Der Chief Digital Officer – so meist die Bezeichnung der Position, abgekürzt CDO – war also in den meisten Fällen eine Person, die bestehenden Strukturen im Unternehmen hinzugefügt wurde. Manchmal als Teil der Geschäftsführung, häufiger irgendwo im mittleren Managementbereich.
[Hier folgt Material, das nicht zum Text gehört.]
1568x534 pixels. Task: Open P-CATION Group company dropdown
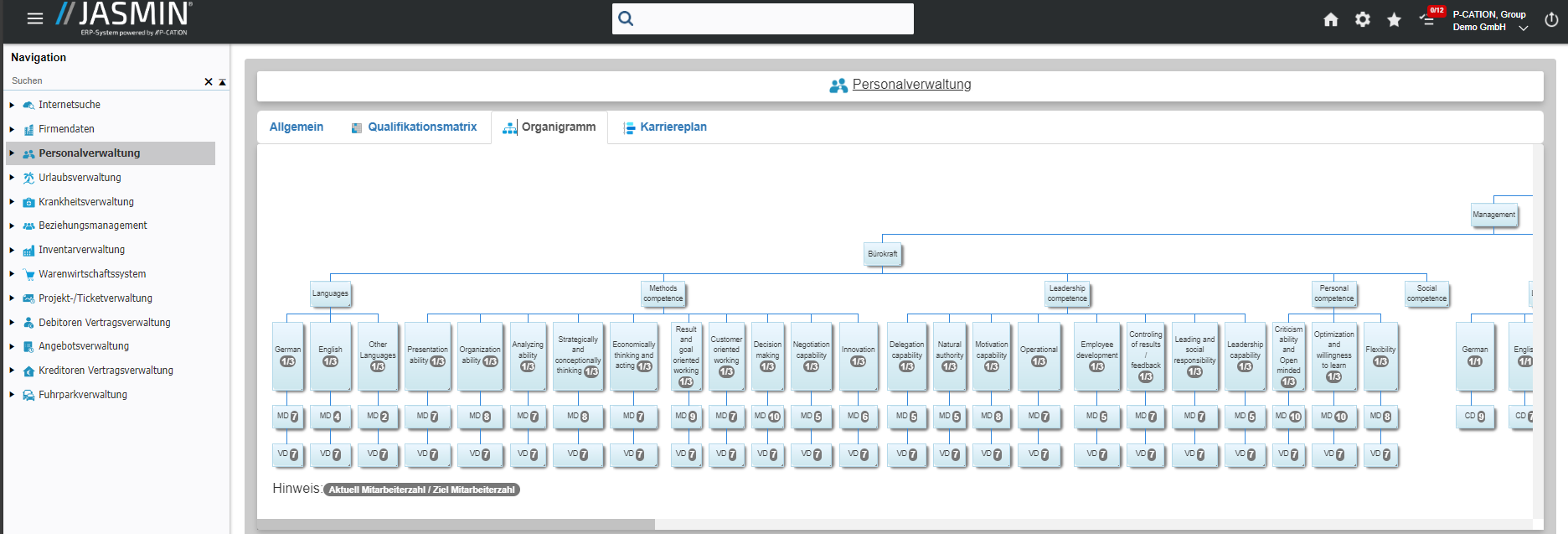[1523, 28]
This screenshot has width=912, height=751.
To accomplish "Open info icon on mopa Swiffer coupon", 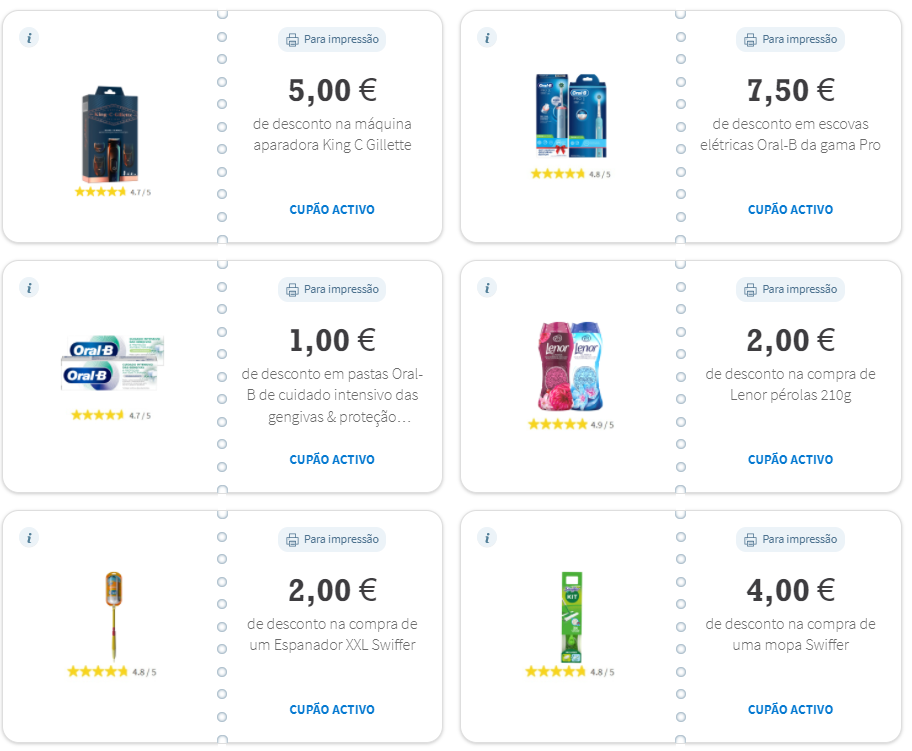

Eine Studie des Beratungsunternehmens Spencer Stuart erklärt jetzt sinngemäß: Der CDO ist demnach nur eine „Hilfskonstruktion“, die darüber hinwegtäuscht, dass die eigentlich Verantwortlichen – nämlich die Führungskräfte in der IT – nicht ausreichend qualifiziert für die Digitalisierung ihres Unternehmens sind.

Was ein CDO leiste, sei die Aufgabe des Chief Information Officers, also des Leiters der Informationstechnik im Unternehmen, sagt Lars Gollenia, der bei Spencer Stuart im Bereich Technologie- und IT-Services als Berater tätig ist. „Aber weil die meisten CIOs traditionell nicht diese Fähigkeiten mitbringen, wurde die Rolle des CDO erst kreiert, der praktisch die Lücke füllt – also etwa zum Thema Digitalisierung im Unternehmen kommunizieren.“ Seine These sieht er durch seine Erfahrungen in der Beratung bestätigt. „Wenn man nachbohrt, warum ein Unternehmen eine CDO-Stelle schaffen will, liegt der Grund meist in unzureichenden Fähigkeiten des CIOs“, erzählt Gollenia.

Für die Studie wurde untersucht, was für einen Hintergrund die CIOs der deutschen Dax30-Konzerne haben – auf die 30 Konzerne kommen 28 CIOs, da zwei der Unternehmen die Position nicht ausweisen. Dabei zeigte sich, dass die Posten mehrheitlich offenbar äußerst konservativ besetzt werden. Das zeigt sich wie folgt:

1. Nur zwei von 28 IT-Verantwortlichen sind Frauen (7 Prozent). Würde man die IT-Abteilungen in Sachen Geschlechterdiversität etwas vielfältiger entwickeln, so die Autoren der Spencer-Stuart-Studie, könne dies in der Folge mehr Frauen anlocken. Mehr mögliche Kandidaten bedeutet dabei größere Chancen auf die besten Köpfe. „Wir glauben, dass Unternehmen mit vielfältigeren IT-Teams besser arbeiten“, heißt es in dem Papier.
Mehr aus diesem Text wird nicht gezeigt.